JPS62178911A - Optical fiber cable - Google Patents

Abstract

PURPOSE:To obtain a stable low power output by providing a shielding means which can be opened and closed freely, between an optical means and an optical fiber. CONSTITUTION:At the time of a high power output, a shielding plate 7 is opened manually or automatically, CO2 laser light which is made to transmit through is all projected to an optical fiber 16, and at the time of a low power output, for instance, 5W is outputted and the shielding plate 7 is throttled manually or automatically, and the transmitting CO2 laser light is cut off partially and controlled. That is, by cutting off the CO2 laser light by the shielding plate 7, it becomes a power output which has been decreased from an output of a laser projecting device, and accordingly, minute power setting of a low power, for instance, 0.1W-2W can be executed. Also, when a motion of the shielding plate 7 is executed automatically by a motor, it is interlocked with an output setting volume of a body side, and at the time of an output of >=5W, the shielding plate is not damaged due to a high power by constituting the shielding plate 7 so that it does not operate.

Description

DETAILED DESCRIPTION OF THE INVENTION Field of Industrial Application The present invention relates to an optical fiber cable that can be used with a laser irradiation device such as a laser scalpel.
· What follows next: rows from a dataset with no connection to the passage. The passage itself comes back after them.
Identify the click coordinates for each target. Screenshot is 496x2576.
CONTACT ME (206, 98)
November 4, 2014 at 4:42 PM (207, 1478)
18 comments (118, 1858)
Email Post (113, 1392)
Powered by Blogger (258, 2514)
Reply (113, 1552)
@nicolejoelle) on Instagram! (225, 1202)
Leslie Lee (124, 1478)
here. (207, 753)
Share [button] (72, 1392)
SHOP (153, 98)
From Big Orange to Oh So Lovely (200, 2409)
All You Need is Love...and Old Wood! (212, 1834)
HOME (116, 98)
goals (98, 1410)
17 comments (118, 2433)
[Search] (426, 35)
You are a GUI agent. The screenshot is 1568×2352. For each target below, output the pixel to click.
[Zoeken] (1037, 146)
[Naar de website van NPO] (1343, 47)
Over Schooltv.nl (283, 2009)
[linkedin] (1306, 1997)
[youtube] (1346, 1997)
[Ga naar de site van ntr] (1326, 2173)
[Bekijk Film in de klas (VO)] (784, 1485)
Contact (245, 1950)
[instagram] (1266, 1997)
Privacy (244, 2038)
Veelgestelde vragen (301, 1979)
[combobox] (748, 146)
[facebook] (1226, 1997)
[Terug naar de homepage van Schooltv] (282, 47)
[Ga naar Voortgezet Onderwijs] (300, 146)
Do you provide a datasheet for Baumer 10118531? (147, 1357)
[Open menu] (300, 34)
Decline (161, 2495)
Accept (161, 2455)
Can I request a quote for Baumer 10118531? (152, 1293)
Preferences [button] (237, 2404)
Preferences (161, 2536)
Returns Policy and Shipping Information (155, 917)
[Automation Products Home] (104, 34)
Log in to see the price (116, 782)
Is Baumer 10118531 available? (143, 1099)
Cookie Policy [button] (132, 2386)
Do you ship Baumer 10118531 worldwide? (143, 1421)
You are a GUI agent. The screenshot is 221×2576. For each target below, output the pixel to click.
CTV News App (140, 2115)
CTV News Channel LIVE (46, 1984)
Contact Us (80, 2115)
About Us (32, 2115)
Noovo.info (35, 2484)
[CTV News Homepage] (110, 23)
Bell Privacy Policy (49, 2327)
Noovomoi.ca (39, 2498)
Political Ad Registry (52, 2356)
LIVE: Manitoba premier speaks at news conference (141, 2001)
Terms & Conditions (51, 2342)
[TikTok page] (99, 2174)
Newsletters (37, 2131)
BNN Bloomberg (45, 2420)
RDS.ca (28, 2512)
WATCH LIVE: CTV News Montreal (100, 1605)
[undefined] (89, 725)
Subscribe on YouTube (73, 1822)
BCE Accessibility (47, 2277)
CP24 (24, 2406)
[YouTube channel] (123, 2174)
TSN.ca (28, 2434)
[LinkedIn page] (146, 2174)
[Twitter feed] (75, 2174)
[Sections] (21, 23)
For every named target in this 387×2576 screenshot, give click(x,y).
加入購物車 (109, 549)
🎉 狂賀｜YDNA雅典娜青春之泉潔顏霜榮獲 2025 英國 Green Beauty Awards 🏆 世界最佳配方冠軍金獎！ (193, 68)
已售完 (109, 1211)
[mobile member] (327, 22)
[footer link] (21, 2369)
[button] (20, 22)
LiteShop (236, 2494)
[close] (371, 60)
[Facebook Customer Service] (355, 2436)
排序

2. Description of the Related Art Infrared laser beams such as Co2 lasers are suitable for ablation and incision of living tissue, and laser irradiation devices using this have been put into practical use. Conventionally, an appropriate optical fiber that transmits a wavelength of 300 nm has not been developed, and the C02 laser beam has been guided to the surgical site by a mirror-articulated light guide path made up of a plurality of mirrors. In addition, CO2 laser light is
It has a wavelength of 10.6μ and is invisible to the naked eye, so visible light (
For example, a He, No laser) was configured to be transmitted coaxially as a guide light to clearly indicate the irradiation position.

However, the mirror-articulated light guide path has the problem of poor operability, and optical fiber cables that guide the CO2 laser light have come into practical use, for example, using optical fibers made of halides such as KH2-5. . The optical fiber cable that incorporates the optical fiber and the guide optical fiber is easy to operate and has a small diameter.
It can also be used for surgery inside small pores.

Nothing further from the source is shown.